What’s the Empirical Evidence?

As I read this article at Forbes on the impact that raising the wage paid to McDonald’s workers to $15 per hour would have on the price of a Big Mac (they say $.68), it made me start thinking about raising the minimum wage more generally. I think that whether you believe in raising the minimum wage depends on other beliefs, particularly what you think about the price elasticity of labor.

The “price elasticity of the demand for labor” means, roughly, the effect that increasing or decreasing a wage has on the number of people employed. If you think that an increasing wage has no effect whatever on the number of people employed, that means you think that when the minimum wage rises it has no effect at all on the number of people who are employed. If you think that it has a lot of effect, presumably you think that raising the minimum wage would cause lots of jobs to be lost. I think that this is a completely empirical question. I don’t think the answer can just be deduced from first principles.

In the case of McDonalds I would guess that the price elasticity of labor would be related to the price elasticity of a Big Mac. Does anybody have any empirical information on that? I would guess that McDonalds does.

4 comments… add one
  • steve Link

    Have ben having this argument off and on with Boudreaux. He thinks first principles are sufficient, we dont need studies or data. Part of that anti-science libertarian thing I think. That makes me unhappy. Going over the dozens of papers on the issue, there is no clear conclusion. My best guess is that there is an effect, but with the fairly small increases we have had in the past, any effect has been difficult to find, i.e. it doesnt matter that much. We dont have any experience with large increases of this magnitude. I would expect large increases to have negative effects on employment.

    Steve

  • I think the issue is complicated. For example, I doubt there are many college professors who are eating Big Macs on a daily basis (even if it is the “perfect food” as has recently been claimed) but quite a few people in the lowest income quintile are. Doubling the minimum wage and adding $.68 to the price of a Big Mac could actually cause the number of Big Macs consumed to increase, at least in the short term. Assuming no loss of jobs due to the increase, of course.

    Another complication: business models depend on certain assumptions. There could well be some wage level beyond which it doesn’t make sense to try to operate a McDonalds franchise any more. Or, as you suggest, there may be a “putting a frog in a pot and bringing it to the boil” factor.

  • Sam Link

    I think overall employment does not suffer much because higher quality employees replace the marginal ones. Political Calculations has a minimum wage vs. teen employment correlation that’s pretty convincing.

    Take a drive over to Southern Ontario where the minimum wage is over $10 now. It was a shockingly different McDonald’s experience than what I get here in Az. It seemed almost exclusively staffed by ex stay at home moms whose kids have grown up. The place was impeccably clean, the service was courteous and the order was correct.

    Overall employment tells you nothing about how the the marginal worker is doing.

  • jimbino Link

    First of all, if the minimum wage were increased, not only would the number of employees be reduced, but so would their character, since at some point law students would drop out and start making hamburgers.
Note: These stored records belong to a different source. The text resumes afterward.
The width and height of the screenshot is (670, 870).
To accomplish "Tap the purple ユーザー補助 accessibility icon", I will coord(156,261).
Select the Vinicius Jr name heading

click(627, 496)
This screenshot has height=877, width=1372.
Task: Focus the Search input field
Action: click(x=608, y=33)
    Secondly, let’s assume the minimum wage were raised to $25/hr. Not only would the number of employees be reduced, but McDonald’s itself would fold. I’m a physicist, and we work this way: we graph the relation between %jobs lost on the vertical axis against minimum wage on the horizontal axis. At $7.25 per hour (the current minimum wage), no jobs are lost (by definition), so we put a datum point there. At $25 per hour, all the jobs will be lost, so we put a datum point there. Then we draw a straight line between the two. This represents a good guess. Of course, the line might be wavy, but there is no reason to think that it will be reflexive (i.e., at no point will raising the minimum wage lead to more employment, whatever the shape of the curve). This is called a “monotonically increasing” curve, which is quite normal. I consider it the duty of anybody advocating a minimum wage of any kind to show that raising it increases total or average income, wealth, opportunity or any other thing of positive social value. Unless you think making everyone equally poor and miserable is positive.